1. Insurgência contra decisão que julgou procedente representação por propaganda irregular divulgada na internet e condenou o recorrente ao pagamento de multa, nos termos do art. 57-C, § 2º, da Lei n. 9.504/97.

2. Preliminar acolhida. Os efeitos da decisão recorrida alcançam apenas o candidato recorrente, o qual restou condenado à pena de multa. Não houve procedência do pedido em relação à coligação a qual integra. Ausente sucumbência.

3. Impulsionamento de vídeo em perfil do Facebook. Matéria regulamentada pelo art. 29, §§ 2º e 3º, da Resolução TSE n. 23.610/19. Norma que proíbe a veiculação de propaganda eleitoral paga na internet, ressalvado o impulsionamento de conteúdo, o qual deve se destinar apenas a promover ou beneficiar candidaturas ou suas agremiações, sendo vedada a realização de propaganda negativa, sob pena de multa. 4. Na hipótese, ainda que a divulgação seja despida de ofensa, resta nítido o caráter de crítica política e o conteúdo de propaganda negativa. O debate eleitoral não é proibido, entretanto, é defeso o impulsionamento na internet de crítica a adversários na busca do mandato. O entendimento do TSE é de que o impulsionamento de conteúdo de propaganda eleitoral é permitido apenas para a finalidade de promover ou beneficiar candidatos ou suas agremiações, sendo de rigor a aplicação de multa se a propaganda tiver o objetivo de criticar concorrentes a cargo eletivo. 5. Provimento negado.

(TRE-RS - RE: 06019581220226210000 PORTO ALEGRE - RS, Relator: Des. ROGERIO FAVRETO, Data de Julgamento: 13/10/2022, Data de Publicação: PSESS - Publicado em Sessão, Data 14/10/2022)

(Grifo nosso)

 

Dessa forma, o vídeo publicado no Instagram e Facebook cujo conteúdo foi impulsionado é irregular, devendo ser sancionado com a multa estabelecida no §2º do art. 57 - C da Lei n. 9504/97, nos exatos termos da sentença recorrida, que não merece reparos.
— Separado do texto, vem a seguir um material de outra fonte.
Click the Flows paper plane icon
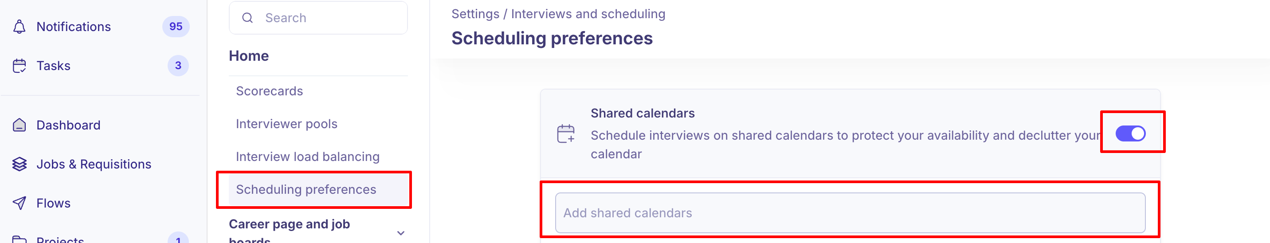 click(x=19, y=203)
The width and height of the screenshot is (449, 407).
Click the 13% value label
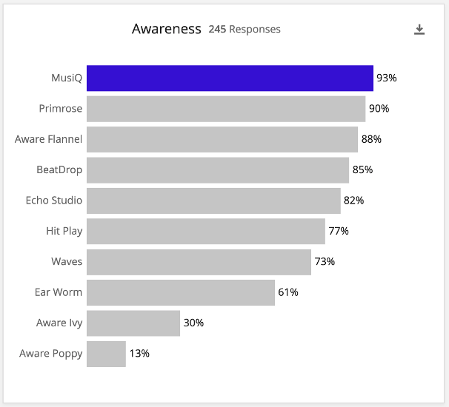click(139, 354)
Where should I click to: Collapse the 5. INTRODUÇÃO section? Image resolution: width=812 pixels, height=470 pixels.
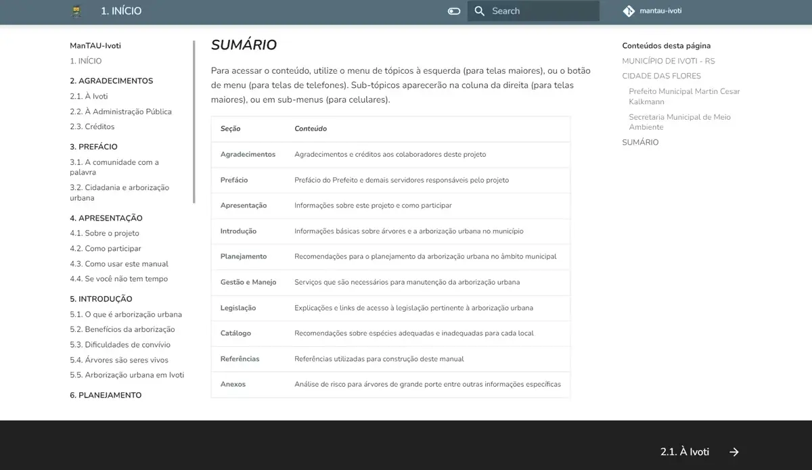(x=100, y=298)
Em relação ao valor da multa, igualmente nenhum reparo, pois aplicada em seu valor mínimo (R$ 5.000,00).

Ante o exposto, VOTO pelo acolhimento da matéria preliminar para que se exclua o impulsionamento tão-somente, em vez de se banir a postagem das redes sociais e, no mérito, pelo desprovimento do recurso.